» Supplied passage:
★ ★ ★ ★ ★

Re: Triggers still finish and drop all data

Kenneth Knowles Thu, 14 Nov 2019 01:35:57 -0800

On Fri, Nov 8, 2019 at 9:44 AM Steve Niemitz <[email protected]> wrote:


> Yeah that looks like what I had in mind too.  I think the most useful
> notification output would be a KV of (K, summary)?
>

Sounds about right. Some use cases may not care about the summary, but just
the notification. But for most runners passing extra in-memory data to a
subsequent projection which drops it is essentially free.

Kenn


> On Fri, Nov 8, 2019 at 12:38 PM Kenneth Knowles <[email protected]> wrote:
>
>> This sounds like a useful feature, if I understand it: a generic
>> transform (build on a generic stateful DoFn) where the end-user provides a
>> monotonic predicate over the input it has seen. It emits a notification
>> exactly once when the predicate is first satisfied. To be efficient, it
>> will also need some form of summarization over the input seen.
>>
>>     Notify
>>       .withSummarizer(combineFn)
>>       .withPredicate(summary -> ...)
>>
>> Something like that? The complexity is not much less than just writing a
>> stateful DoFn directly, but the boilerplate is much less.
>>
>> Kenn
>>
>> On Thu, Nov 7, 2019 at 2:02 PM Steve Niemitz <[email protected]> wrote:
>>
>>> Interestingly enough, we just had a use case come up that I think could
>>> have been solved by finishing triggers.
>>>
>>> Basically, we want to emit a notification when a certain threshold is
>>> reached (in this case, we saw at least N elements for a given key), and
>>> then never notify again within that window.  As mentioned, we can
>>> accomplish this using a stateful DoFn as mentioned above, but I thought it
>>> was interesting that this just came up, and wanted to share.
>>>
>>> Maybe it'd be worth building something to simulate this into the SDK?
>>>
>>> On Mon, Nov 4, 2019 at 8:15 PM Kenneth Knowles <[email protected]> wrote:
>>>
>>>> By the way, adding this guard uncovered two bugs in Beam's Java
>>>> codebase, luckily only benchmarks and tests. There were *no* non-buggy
>>>> instances of a finishing trigger. They both declare allowed lateness that
>>>> is never used.
>>>>
>>>> Nexmark query 10:
>>>>
>>>>         // Clear fancy triggering from above.
>>>>         .apply(
>>>>             Window.<KV<Void, OutputFile>>into(...)
>>>>                 .triggering(AfterWatermark.pastEndOfWindow())
>>>>                 // We expect no late data here, but we'll assume the
>>>> worst so we can detect any.
>>>>                 .withAllowedLateness(Duration.standardDays(1))
>>>>                 .discardingFiredPanes())

★ ★ ★ ★ ★

» Dataset section:
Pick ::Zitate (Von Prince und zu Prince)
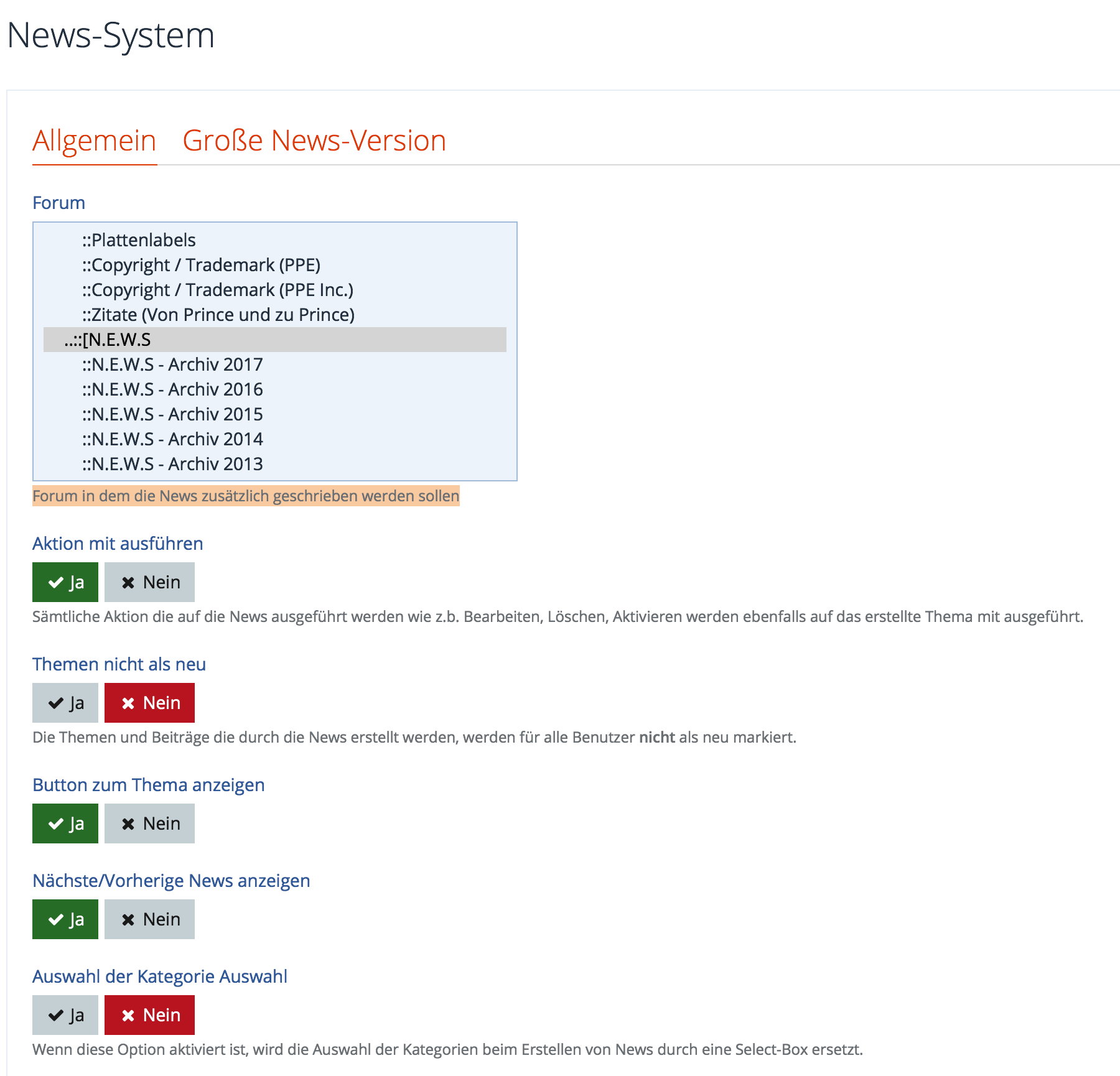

★ ★ ★ ★ ★

» Instructions:
A: Translate this sentence from the thread on finishing triggers into Spanish: "But for most runners passing extra in-memory data to a subsequent projection which drops it is essentially free."
B: Continue the thread on finishing triggers from the point where it ends.

» Written answers:
A: Pero para la mayoría de los runners, pasar datos adicionales en memoria a una proyección posterior que los descarta es prácticamente gratuito.

B:
>>>>
>>>> This is nonsensical: the trigger will fire once and close, never firing
>>>> again. So the allowed lateness has no effect except to change counters from
>>>> "dropped due to lateness" to "dropped due to trigger closing". The intent
>>>> would appear to be to restore the default triggering, but it failed.
>>>>
>>>> PipelineTranslationTest:
>>>>
>>>>
>>>>  Window.<Long>into(FixedWindows.of(Duration.standardMinutes(7)))
>>>>                 .triggering(
>>>>                     AfterWatermark.pastEndOfWindow()
>>>>
>>>> .withEarlyFirings(AfterPane.elementCountAtLeast(19)))
>>>>                 .accumulatingFiredPanes()
>>>>                 .withAllowedLateness(Duration.standardMinutes(3L)));
>>>>
>>>> Again, the allowed lateness has no effect. This test is just to test
>>>> portable proto round-trip. But still it is odd to write a nonsensical
>>>> pipeline for this.
>>>>
>>>> Takeaway: experienced Beam developers never use this pattern, but they
>>>> still get it wrong and create pipelines that would have data loss bugs
>>>> because of it.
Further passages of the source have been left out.